Tra i principali attori di questo sistema, Felcio identifica delle società criminali pakistano-britanniche, franco-israeliane, ma anche la mafia italiana. Queste entità devono essere in grado di compiere un importante investimento iniziale, e di pagare i consiglieri fiscali e giuridici che li tutelino nelle varie operazioni. 

Quali prodotti? 

I prodotti favoriti sono in genere prodotti facilmente trasportabili e con l'IVA più alta, quindi al 20%, come telefoni e piccoli oggetti tecnologici. Correctiv cita anche il mercato in crescita dell'energia, quello delle macchine di lusso usate e metalli. Nel 2015 in Slovacchia, un'organizzazione fraudolenta aveva comprato l'equivalente di 142.940 euro di Kinder Sorpresa polacchi. Spesso però, con l'aiuto di esperti contabili, le aziende riescono a mettere a punto la frode senza che un prodotto reale sia messo in circolazione. 

Reti criminali

Secondo quanto riportato dai media, dopo essere stato spedito in paradisi fiscali, il denaro fa ritorno in Europa, spesso per finanziare attività illecite. Svariati media che hanno partecipato a Grand Theft Europe sono risaliti ai legami tra le frodi carosello e il finanziamento della rete jihadista.

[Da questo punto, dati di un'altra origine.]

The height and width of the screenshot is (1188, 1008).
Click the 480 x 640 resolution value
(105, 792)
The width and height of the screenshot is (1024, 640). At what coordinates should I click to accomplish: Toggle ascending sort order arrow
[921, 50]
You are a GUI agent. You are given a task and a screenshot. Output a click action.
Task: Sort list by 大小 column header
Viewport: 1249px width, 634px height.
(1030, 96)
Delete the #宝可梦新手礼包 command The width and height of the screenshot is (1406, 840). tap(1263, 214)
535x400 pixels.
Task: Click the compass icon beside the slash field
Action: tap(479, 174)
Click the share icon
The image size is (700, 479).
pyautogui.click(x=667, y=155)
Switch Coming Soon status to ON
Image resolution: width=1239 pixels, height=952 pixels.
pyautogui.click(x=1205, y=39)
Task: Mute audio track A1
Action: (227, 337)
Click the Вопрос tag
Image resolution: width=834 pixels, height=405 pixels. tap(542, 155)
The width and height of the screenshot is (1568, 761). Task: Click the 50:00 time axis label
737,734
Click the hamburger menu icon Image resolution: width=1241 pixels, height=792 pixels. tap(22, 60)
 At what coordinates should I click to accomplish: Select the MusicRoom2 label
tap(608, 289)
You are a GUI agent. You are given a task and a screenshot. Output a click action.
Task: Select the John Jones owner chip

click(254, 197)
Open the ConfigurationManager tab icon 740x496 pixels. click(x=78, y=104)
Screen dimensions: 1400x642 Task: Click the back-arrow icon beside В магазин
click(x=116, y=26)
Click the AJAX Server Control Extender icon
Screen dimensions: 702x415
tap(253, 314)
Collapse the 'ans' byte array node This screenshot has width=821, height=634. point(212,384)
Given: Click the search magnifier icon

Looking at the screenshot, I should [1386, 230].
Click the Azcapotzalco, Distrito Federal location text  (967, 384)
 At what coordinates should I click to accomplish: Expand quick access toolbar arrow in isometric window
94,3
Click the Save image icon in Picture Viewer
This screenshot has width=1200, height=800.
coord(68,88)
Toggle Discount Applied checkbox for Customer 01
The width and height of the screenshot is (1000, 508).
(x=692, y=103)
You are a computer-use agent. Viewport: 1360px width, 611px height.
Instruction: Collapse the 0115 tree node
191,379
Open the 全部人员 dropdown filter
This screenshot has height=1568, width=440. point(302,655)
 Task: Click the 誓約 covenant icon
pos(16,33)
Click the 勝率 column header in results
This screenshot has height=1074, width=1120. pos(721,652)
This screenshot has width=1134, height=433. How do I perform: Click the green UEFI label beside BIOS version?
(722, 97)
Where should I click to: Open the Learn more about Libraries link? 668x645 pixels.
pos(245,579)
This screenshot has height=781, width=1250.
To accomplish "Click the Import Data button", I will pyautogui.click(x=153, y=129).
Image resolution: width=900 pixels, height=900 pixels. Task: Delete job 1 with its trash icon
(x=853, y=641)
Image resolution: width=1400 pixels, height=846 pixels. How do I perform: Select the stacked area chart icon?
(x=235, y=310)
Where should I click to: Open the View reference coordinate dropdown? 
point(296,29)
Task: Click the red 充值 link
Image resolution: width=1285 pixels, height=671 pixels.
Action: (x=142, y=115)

I giornalisti spagnoli di El Confidencial rivelano che una cellula terrorista basata a Melilla ha utilizzato una rete di una quarantina di aziende basate in Danimarca per appropriarsi indebitamente di circa 8 milioni di euro, poi usati per finanziare i viaggi dei combattenti verso il Califfato dello Stato Islamico.